Friday, January 28, 2011

Britain’s taste in 20th century pop songs is nothing to be proud of

Well, we’re a cheesy lot who like a good singalong delivered with a bit of colour and panache. Or so it would seem judging by the BPI’s sales statistic for the best-selling albums in Britain from 1956 to 2009:
1.       Greatest Hits – Queen (first released in 1981, 5.7 million)
2.       Sgt. Pepper’s Lonely Hearts Club Band – The Beatles (1967, 4.9 million)
3.       Gold: Greatest Hits – Abba (1992, 4.6 million
4.       What’s The Story Morning Glory? – Oasis (1996, 4.4 million)
5.       Brothers in Arms – Dire Straits (1985, 4.1 million)
Queen, The Beatles, Abba and even Oasis are poptastic groups, who marry a fantastic sense of melody and song structure to a swaggering presentation, whether it is ABBA’s jumpsuit glamour or Oasis’s gang aggression.
And then there’s Dire Straits Brothers In Arms. It is, to be fair, Mark Knopfler’s strongest collection of songs, that rode in on the first CD wave and a massive MTV-orientated hit with Money For Nothing. And we clearly do like a bit of silvery, twiddly guitar too, with Pink Floyd’s Dark Side Of The Moon hovering just outside the top five.
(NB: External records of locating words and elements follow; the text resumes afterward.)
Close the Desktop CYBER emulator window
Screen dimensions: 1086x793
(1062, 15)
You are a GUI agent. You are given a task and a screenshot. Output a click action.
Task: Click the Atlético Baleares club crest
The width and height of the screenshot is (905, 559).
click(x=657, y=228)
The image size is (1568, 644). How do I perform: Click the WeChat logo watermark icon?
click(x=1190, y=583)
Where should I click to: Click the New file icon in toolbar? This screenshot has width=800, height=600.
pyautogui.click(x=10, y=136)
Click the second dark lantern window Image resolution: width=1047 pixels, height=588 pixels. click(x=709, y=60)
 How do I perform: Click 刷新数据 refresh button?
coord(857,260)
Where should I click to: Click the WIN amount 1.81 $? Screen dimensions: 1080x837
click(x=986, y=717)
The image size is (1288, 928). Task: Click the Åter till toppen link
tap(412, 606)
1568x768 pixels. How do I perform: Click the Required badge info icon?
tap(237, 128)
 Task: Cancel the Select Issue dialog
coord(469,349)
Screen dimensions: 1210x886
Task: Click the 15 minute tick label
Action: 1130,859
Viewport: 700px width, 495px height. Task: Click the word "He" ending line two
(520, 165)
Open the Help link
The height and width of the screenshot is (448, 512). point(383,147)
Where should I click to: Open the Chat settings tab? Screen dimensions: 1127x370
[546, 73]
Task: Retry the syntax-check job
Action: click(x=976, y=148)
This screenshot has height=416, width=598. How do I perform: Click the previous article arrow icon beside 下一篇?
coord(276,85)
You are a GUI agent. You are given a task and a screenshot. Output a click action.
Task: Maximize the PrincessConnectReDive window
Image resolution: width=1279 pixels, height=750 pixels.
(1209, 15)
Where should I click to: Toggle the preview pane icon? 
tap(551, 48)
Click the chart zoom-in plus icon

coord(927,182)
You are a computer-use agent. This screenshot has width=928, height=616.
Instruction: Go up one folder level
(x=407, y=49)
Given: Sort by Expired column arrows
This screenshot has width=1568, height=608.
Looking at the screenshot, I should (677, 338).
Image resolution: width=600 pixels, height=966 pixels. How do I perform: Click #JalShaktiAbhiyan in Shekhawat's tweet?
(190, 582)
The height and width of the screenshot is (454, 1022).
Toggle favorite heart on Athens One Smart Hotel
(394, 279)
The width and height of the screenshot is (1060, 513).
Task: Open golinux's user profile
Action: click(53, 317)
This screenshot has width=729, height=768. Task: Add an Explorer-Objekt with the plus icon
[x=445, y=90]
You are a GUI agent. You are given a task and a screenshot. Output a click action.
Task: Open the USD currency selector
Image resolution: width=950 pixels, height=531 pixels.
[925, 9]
Queen’s achievement is amazing, to even see off The Beatles classic, Sergeant Pepper, an album that shook the world. But we should remember that fewer records were sold in the Sixties because less people had record players. Still, I can remember a time in the Eighties when Queen’s Greatest Hits seemed omnipresent. I once went to a party where it was the only record the host owned and it somehow kept the revellers happy.
Queen also make an appearance in the top five singles of all time, with the inescapable and, let’s face it, actually quite magnificent Bohemian Rhapsody. This list, however, is nothing to be proud of. Indeed, if Britain wants to keep its reputation as the creative pop engine of the world, I think we should bury this now:
1.       Candle in the Wind ‘97 – Sir Elton John (1997, 4.9 million)
2.       Do they know it’s Christmas? – Band Aid (1984, 3.6 million)
3.       Bohemian Rhapsody – Queen (1975, 2.1 million),
4.       Mull of Kintyre – Wings (1977, 2.1 million)
5.       Rivers of Babylon/Brown Girl in the Ring – Boney M (1978, 2.0 million).
OK, the top two records show we have a charitable disposition, since all their royalties went to good causes, the first carried aloft by a wave of mourning for Diana, the latter by Bob Geldof convincing us that buying a record could save lives. And Bohemian Rhapsody needs no excuses made on its behalf. It is extravagantly ambitious and utterly ludicrous, and there has never been a record like it before or since. But did Paul McCartney really outsell all his Beatles singles with a dreary faux folk singalong? And as for Boney M at number 5 (and presumably 6) with their German-manufactured nursery rhyme disco romps …
We’re obviously not as cool as we would like to think. But we do like a bit of a knees-up.
Perhaps it is better if we don’t speak of this again.